>> START Material for this task
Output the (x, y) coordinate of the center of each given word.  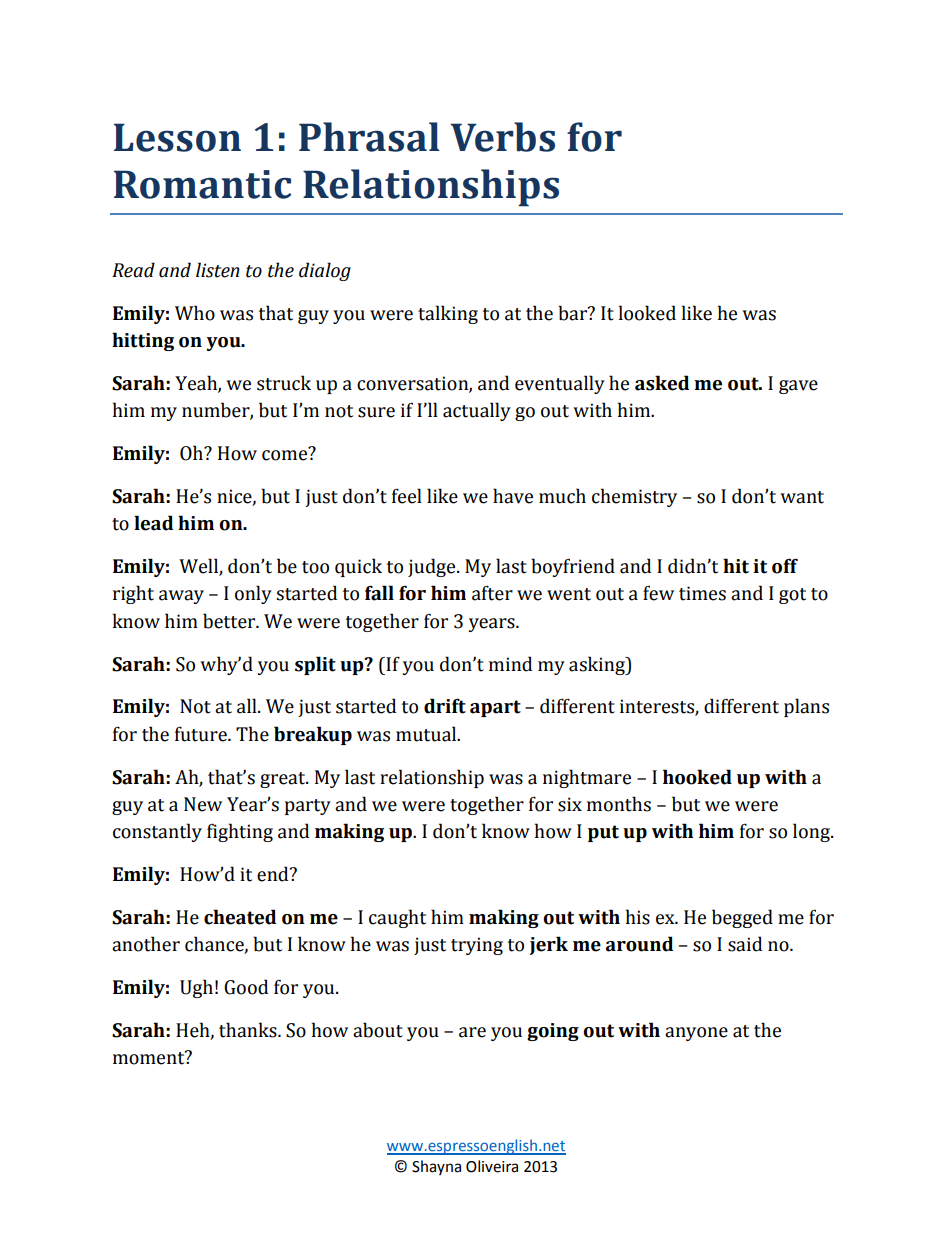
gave (798, 387)
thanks (249, 1030)
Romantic (202, 184)
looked (647, 313)
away (181, 597)
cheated (240, 917)
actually (477, 411)
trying (477, 946)
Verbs (502, 137)
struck (284, 383)
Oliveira (492, 1166)
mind (510, 664)
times (702, 593)
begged (742, 918)
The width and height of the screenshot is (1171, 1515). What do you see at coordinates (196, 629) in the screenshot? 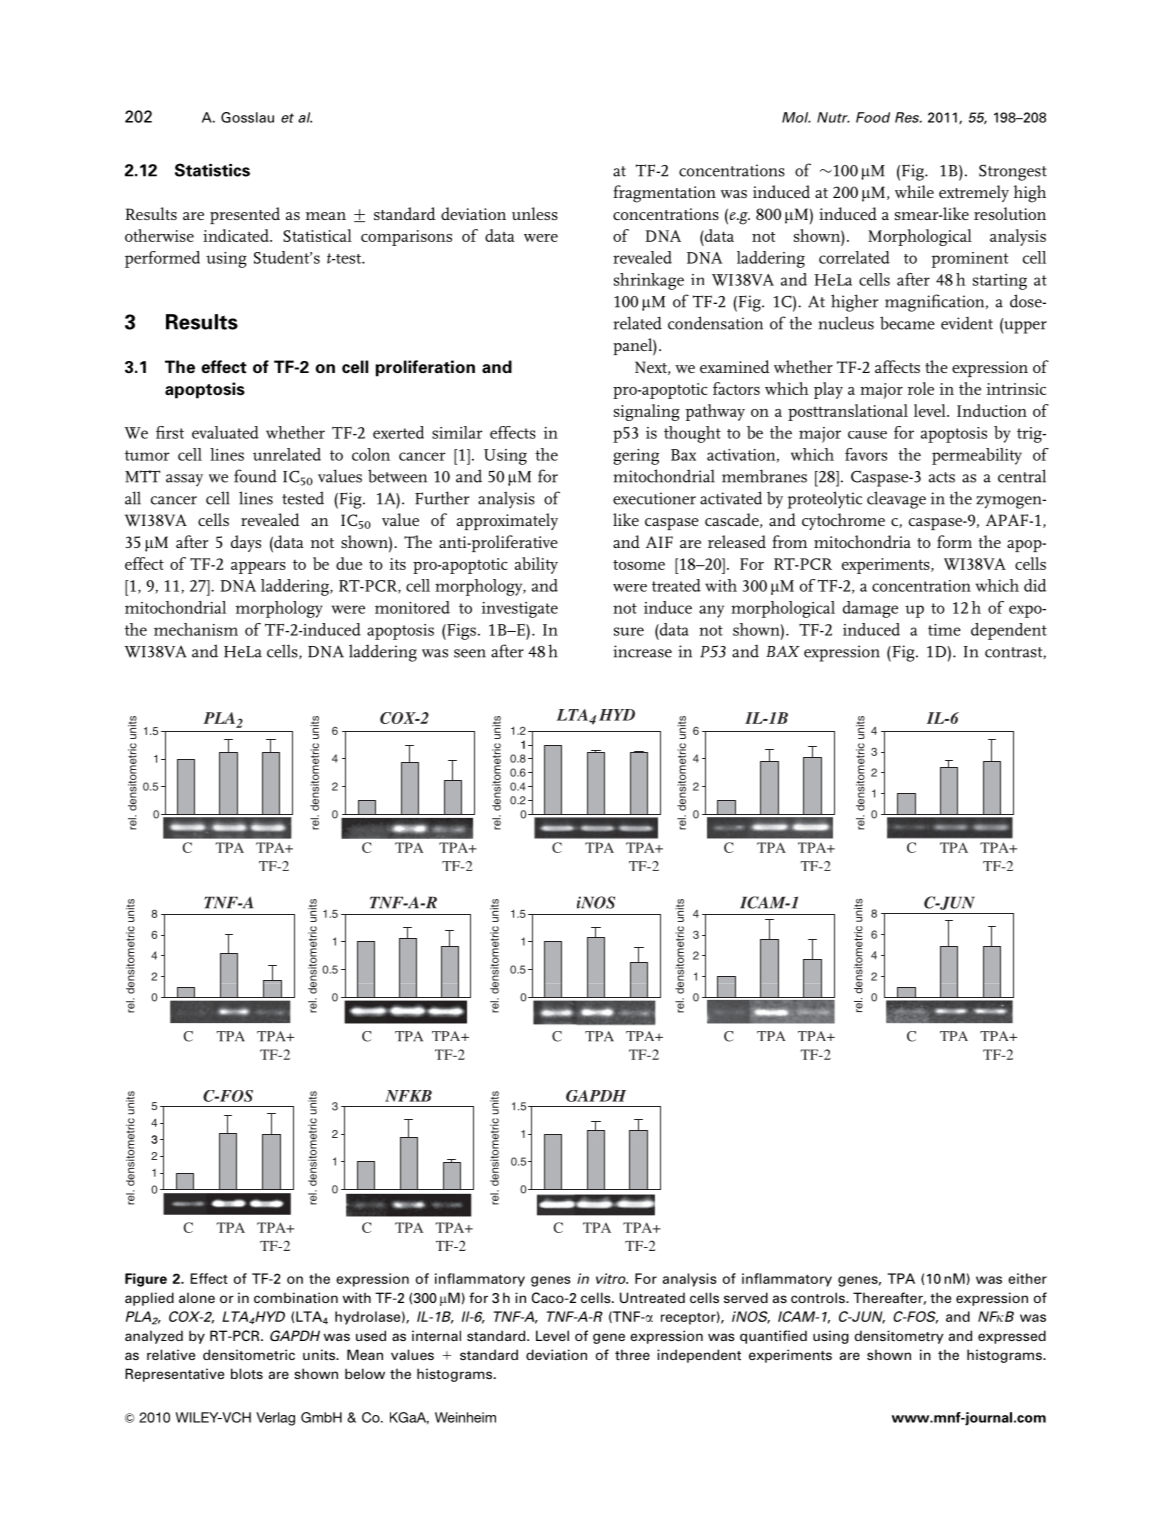
I see `mechanism` at bounding box center [196, 629].
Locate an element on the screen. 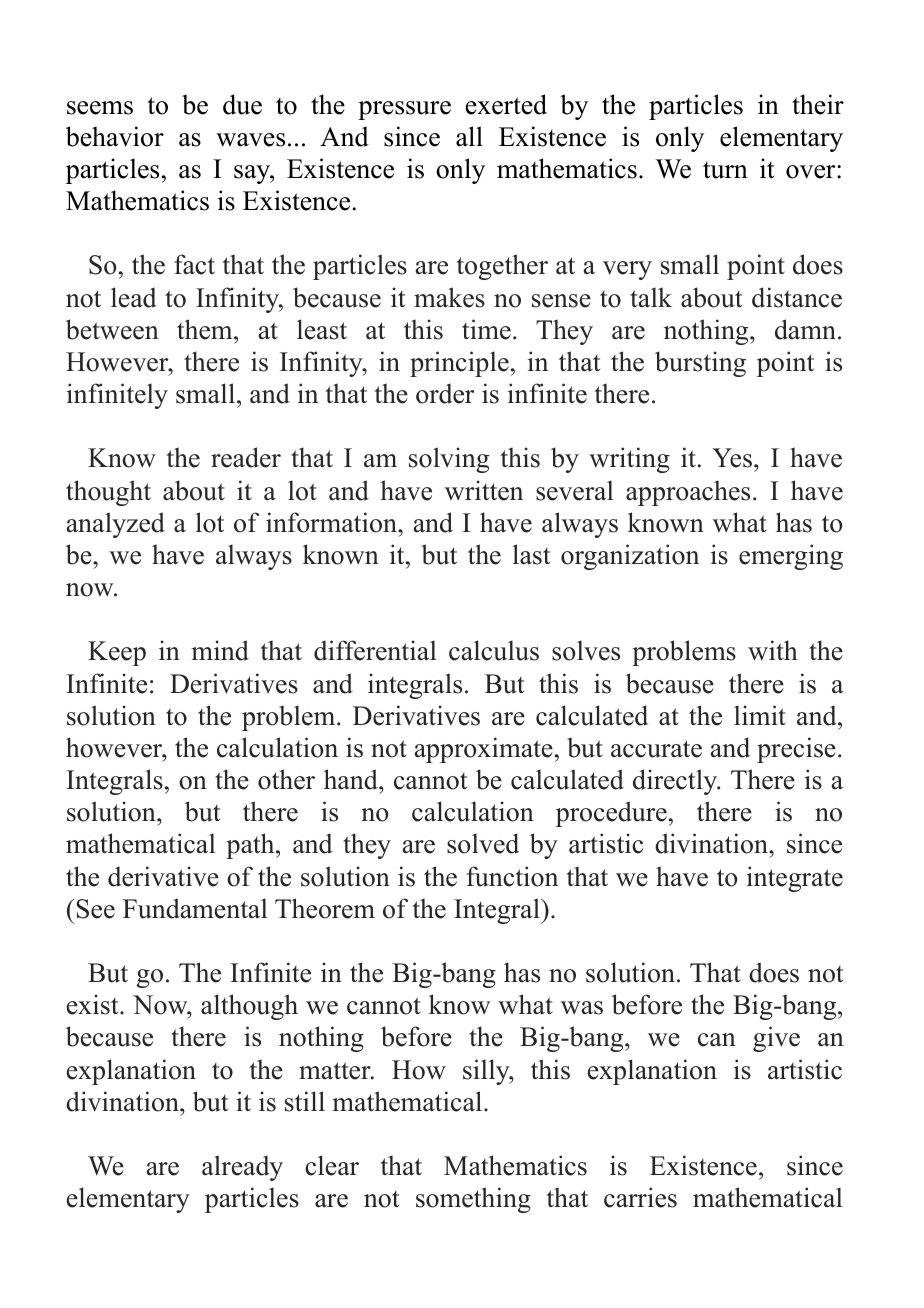  approximate is located at coordinates (484, 750).
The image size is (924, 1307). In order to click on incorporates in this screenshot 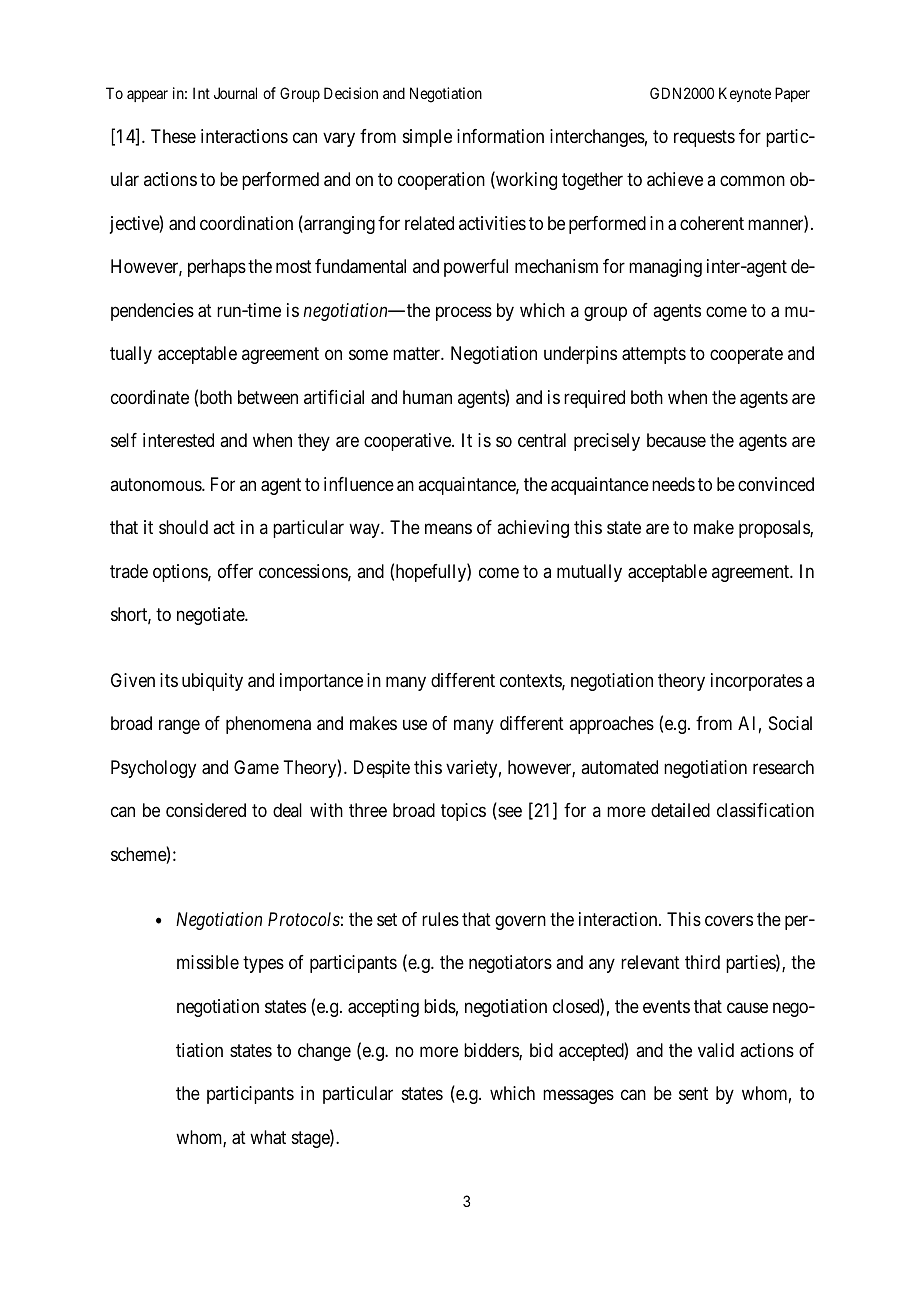, I will do `click(757, 682)`.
>> END Material for this task
## Your task:
Could you copy the records verbatim, from the line that contains "Verbs (502, 137)" through the line that contains "center [196, 629].", leaving the pictures out of your answer?

## Completed task:
Verbs (502, 137)
struck (284, 383)
Oliveira (492, 1166)
mind (510, 664)
times (702, 593)
begged (742, 918)
The width and height of the screenshot is (1171, 1515). What do you see at coordinates (196, 629) in the screenshot? 
I see `mechanism` at bounding box center [196, 629].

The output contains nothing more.